The multi-scale mechanism functions as a means of sampling the image at different levels, with different levels providing images of varied scales and resolutions, each scale size image contains unique and easy-to-learn semantic features, which provide rich decision-making information for image segmentation. 20 Inspired by the multi-scale mechanism, CE-Net 21 believes that increasing the receptive field is conducive to improving the final image segmentation accuracy, so it incorporates pyramid pooling and atrous convolution into the U-shaped network which is mainly composed of ResNet34 models, and proposes the residual-based multi-kernel pooling (RMP) module and the dense atrous convolution (DAC) module based on dense connectivity. The DAC module captures more semantic feature information by embedding multi-scale atrous convolution into multiple cascade branches; the RMP module combines several pooling operations of different sizes to capture enough background information on the semantic feature information after DAC processing. Through these two modules, CE-Net captures some high-level feature information and reduces the loss of spatial information in the image to get better image segmentation results. Wang et al. 22 proposed ARMS Net and designed adaptive multi-scale feature extraction module (AMFEM), which allows the receptive field to be dynamically adjusted with the feature map size. Wang et al. 23 borrowed the idea of pyramid pooling, designed a multi-scale feature extraction block, and proposed multi-path connected network (MCNet), which obtains larger and more the receptive field information. Chen et al. 24 proposed a multiscale position-aware network, designed a position-aware module for locating the target pixels, and reduced the feature information gap in the multiscale feature branches by an aggregation module to finalize the X-ray image segmentation.
In the recent years of research, researchers widely apply the attention mechanism in image tasks, 25 garnering accolades from many scholars. Inspired by the attention mechanism, Oktay et al. 26 proposed the Attention U-Net, which introduces an attention module based on the U-Net structure. They place this attention module before splicing the encoding path features and the decoding path features at each layer, and it adjusts the feature information extracted from the encoding path, reduces the importance of the irrelevant feature regions in the image, and provides enhanced highlighting of key feature areas in an image. Li et al. 27 proposed GT U-Net, which replaces the encoding and decoding structure with a group transformer with better performance, 28 and also reduces the computation of the network model by grouping and bottlenecking structure to finally complete the X-ray image segmentation. Kaya et al. 29 combined U-Net and OctConv 30 to propose an X-ray image segmentation method with lower memory overhead, and the improved U-Net also achieved better segmentation accuracy. Sheng et al. 31 used SWin-Unet 32 as the network model used in the segmentation algorithm, and the experimental results verified the advantages and future potential of SWin-Unet for X-ray image segmentation. Zhao et al. 33 proposed TSASNet, which divides the X-ray image segmentation task into two phases, with the first phase using the global and local attention modules to coarsely localize the target region, and the second phase using the fully convolutional network to complete the fine segmentation. UNeXt 34 proposed the tokenized multilayer perceptron (tokenized MLP) and introduced it into the lower two layers of the U-shaped network structure, replacing the original convolutional part. The larger size of the downsampling amplitude and the use of fewer convolutional layers make UNeXt lightweight, but these operations lose the receptive field information that is useful for the network model.

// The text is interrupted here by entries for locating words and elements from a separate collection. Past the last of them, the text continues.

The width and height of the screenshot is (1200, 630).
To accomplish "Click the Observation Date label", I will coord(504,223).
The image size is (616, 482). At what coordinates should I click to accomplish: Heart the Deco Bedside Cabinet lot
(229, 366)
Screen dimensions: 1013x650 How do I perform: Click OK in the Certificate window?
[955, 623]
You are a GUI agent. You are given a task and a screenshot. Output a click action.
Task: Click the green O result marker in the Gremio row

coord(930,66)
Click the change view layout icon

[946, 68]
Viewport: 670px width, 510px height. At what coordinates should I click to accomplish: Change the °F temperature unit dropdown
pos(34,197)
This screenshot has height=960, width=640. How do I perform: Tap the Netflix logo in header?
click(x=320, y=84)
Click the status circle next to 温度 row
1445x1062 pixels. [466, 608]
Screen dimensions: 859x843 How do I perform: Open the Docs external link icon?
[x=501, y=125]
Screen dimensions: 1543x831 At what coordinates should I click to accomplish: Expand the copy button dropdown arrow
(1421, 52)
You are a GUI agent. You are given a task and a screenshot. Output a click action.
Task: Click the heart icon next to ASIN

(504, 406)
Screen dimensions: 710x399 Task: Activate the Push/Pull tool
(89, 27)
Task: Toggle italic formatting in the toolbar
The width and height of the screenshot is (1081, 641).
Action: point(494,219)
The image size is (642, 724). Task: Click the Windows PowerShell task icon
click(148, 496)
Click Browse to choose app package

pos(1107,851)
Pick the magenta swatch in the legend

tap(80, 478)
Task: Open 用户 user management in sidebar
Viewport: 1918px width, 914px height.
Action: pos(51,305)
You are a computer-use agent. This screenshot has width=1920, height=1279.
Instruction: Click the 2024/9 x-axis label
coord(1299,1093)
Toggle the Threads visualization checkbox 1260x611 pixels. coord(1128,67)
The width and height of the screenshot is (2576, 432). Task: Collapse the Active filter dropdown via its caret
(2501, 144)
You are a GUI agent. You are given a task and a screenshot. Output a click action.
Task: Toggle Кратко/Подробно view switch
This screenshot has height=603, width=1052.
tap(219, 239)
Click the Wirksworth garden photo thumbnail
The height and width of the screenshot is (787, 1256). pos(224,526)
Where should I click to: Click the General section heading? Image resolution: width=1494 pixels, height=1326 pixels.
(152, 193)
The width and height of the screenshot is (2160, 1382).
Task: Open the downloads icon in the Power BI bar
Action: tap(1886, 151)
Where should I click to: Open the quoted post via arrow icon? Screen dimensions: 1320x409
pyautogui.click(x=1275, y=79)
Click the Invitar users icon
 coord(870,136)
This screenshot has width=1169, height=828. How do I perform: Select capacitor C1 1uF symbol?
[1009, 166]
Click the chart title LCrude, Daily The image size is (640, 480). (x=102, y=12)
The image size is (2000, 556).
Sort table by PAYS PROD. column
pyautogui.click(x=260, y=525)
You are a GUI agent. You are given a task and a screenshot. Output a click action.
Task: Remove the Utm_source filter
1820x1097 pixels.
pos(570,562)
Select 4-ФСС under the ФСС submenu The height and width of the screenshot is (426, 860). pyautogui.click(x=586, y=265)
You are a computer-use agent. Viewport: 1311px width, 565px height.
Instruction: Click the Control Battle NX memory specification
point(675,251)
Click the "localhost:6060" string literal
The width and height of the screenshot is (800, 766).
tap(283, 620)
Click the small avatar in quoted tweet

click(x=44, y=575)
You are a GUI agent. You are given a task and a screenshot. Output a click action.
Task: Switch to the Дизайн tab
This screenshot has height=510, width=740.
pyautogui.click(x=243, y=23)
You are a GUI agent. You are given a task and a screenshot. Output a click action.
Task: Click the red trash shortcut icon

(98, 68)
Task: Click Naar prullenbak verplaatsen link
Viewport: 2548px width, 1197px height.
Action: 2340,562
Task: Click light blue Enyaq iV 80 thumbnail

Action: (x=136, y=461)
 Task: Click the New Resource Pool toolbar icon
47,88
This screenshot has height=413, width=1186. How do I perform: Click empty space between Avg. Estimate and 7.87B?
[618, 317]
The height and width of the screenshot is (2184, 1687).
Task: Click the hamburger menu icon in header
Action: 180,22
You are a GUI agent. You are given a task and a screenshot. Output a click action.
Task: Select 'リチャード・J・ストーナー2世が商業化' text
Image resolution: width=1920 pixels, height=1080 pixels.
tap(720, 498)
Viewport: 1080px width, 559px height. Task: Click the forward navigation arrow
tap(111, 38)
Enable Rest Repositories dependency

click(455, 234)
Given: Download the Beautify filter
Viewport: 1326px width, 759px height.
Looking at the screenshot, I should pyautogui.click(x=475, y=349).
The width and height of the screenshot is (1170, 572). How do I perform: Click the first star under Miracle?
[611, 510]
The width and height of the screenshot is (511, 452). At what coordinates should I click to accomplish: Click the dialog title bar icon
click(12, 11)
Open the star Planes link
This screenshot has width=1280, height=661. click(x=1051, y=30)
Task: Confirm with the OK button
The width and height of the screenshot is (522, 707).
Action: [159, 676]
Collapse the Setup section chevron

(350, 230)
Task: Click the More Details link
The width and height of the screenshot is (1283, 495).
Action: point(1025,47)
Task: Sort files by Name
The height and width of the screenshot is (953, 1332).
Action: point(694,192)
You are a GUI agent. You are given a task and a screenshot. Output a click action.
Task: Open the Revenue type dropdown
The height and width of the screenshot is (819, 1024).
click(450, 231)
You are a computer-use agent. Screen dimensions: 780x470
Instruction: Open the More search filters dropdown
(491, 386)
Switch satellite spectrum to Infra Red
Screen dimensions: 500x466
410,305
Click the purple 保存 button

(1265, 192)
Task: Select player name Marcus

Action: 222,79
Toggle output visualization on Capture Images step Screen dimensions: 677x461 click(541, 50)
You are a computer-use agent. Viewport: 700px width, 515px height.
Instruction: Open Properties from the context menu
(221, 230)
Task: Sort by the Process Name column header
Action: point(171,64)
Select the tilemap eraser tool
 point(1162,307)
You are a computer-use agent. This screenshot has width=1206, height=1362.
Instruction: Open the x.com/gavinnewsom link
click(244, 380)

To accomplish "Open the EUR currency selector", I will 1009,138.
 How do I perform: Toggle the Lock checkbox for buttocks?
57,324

In recent years, vision transformers 35 have rapidly become one of the most promising vision-based models as a powerful visual task-aware model. However, the performance of existing transformers in medical image segmentation tasks is still unsatisfactory. Polyper 36 assumes that the localization of the segmented region is accurate; however, in practical applications, false positives or false negatives are often present in medical images, which makes the Polyper perform poorly in dealing with these cases and affects the reliability and accuracy of the segmentation. Swin transformer 37 introduces frequent shifting or reshaping operations, which improve the representativeness of the model, but also introduce significant computational latency, limiting its application to real-time or efficient segmentation tasks. The SegFormer 38 approach combines a hierarchical transformer encoder with no positional coding and a lightweight decoder, and while it can theoretically improve segmentation performance, even the lightest model may still be too heavy to be practical for some edge devices with limited computational resources.
In summary, since the advent of U-Net, deep learning-based methods have demonstrated excellent segmentation performance. However, there are still some deficiencies in the design of the network structure, such as the feature extraction ability of tooth objects with variable sizes needs to be enhanced, the unreasonable use of special convolutions such as atrous convolution leads to serious jaggedness at the edges of the tooth segmentation, and the information of the receptive field of the network model becomes chaotic, which ultimately affects the enhancement of the accuracy of tooth segmentation. Therefore, how to optimize and improve the feature extraction, propagation, and recovery parts of the segmentation network emerge as key issues in dental panoramic X-ray image segmentation (see Table 1).
Summary of the literature.
Model and methodology
This study is an applied research aimed at improving the tooth segmentation technique for dental panoramic X-ray images by using a multi-feature coordinate position learning approach to improve the accuracy and efficiency of segmentation. This study was initiated in April 2023 and concluded in May 2024. The entire research was conducted at Xi'an University of Science and Technology, Xi'an, Shaanxi Province, China.
General architecture of the network model
The overall network architecture of the proposed method, as shown in Figure 1, comprises a residual omni-dimensional convolution module (ROCM), two-stream coordinate attention (TSCA) module, downsampling layer, upsampling layer, and rectification output layer. The feature encoding network, positioned on the left side of the overall network architecture, actively learns tooth and background features layer by layer from images, taking pre-processed dental panoramic X-ray images as its input. The feature decoding network, located on the right side of the architecture, is responsible for progressively restoring image features layer by layer to yield the final segmentation results.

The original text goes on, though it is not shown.